5

I cloned a non Advanced Format drive (W7 64bit) to a new hard drive (Seagate) that was AF, the software I used supposedly does not support 4k very well (Todo Backup Free 3.5).

  1. Is there a Windows utility to check alignment? I know of the Western Digital tool but not sure if it works on Seagate brand drives.

  2. If the partitions are not aligned, Am I better to clean install W7 64bit or do the partition alignment procedure? If so, Why?

It seems to be running fine so far.
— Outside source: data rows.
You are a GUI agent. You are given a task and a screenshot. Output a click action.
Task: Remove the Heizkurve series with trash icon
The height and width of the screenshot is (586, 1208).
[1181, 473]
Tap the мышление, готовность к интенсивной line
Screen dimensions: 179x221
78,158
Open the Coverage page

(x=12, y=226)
From what I have read Seagate drives use "Smart Align" technology to help with misaligned partitions on the fly, might explain why it runs well for me, but would still like to have the partitions aligned properly.

EDIT: Here is the diskpart output for my disk partitions

DISKPART> list partition

  Partition ###  Type              Size     Offset
  -------------  ----------------  -------  -------
  Partition 1    Primary            188 MB    31 KB

  Partition 2    Primary            698 GB   188 MB
3
  • I used paragon align utitlity. there is a big difference between 4k sectors presented to the system as 512b sectors , and 4K used on the disk and presented to the system itself. win7, paragon and other partition software aligns properly as needed. some other free partition programs do not. in my uses I have not seen these large changes in speed via alignment, when i went through the bs to do it. but most of my data often crosses many clusters. I really cant be sure that the software even knew what it was doing :-) why would it take 2Meg shift for 32K clusters, and same ~2M shift for 4k ?
    – Psycogeek
    Jan 8, 2012 at 7:54
  • @Psychogeek: Hint, 32 and 4 have a common factor.
    – surfasb
    Jan 8, 2012 at 11:58
  • @Surfasb thanks, so whats with the quantity? if they only need to keep from starting the cluster arrangment in the center of a sector, then why a whole meg or 2? And what was the point of aligning the end of the partition also? there would be zero effect that the last chunk was not all aligned perfect?
    – Psycogeek
    Jan 8, 2012 at 12:35

1 Answer 1

7

You can use diskpart. Use an elevated command prompt and list disk. Then select disk 0 or whatever disk it is.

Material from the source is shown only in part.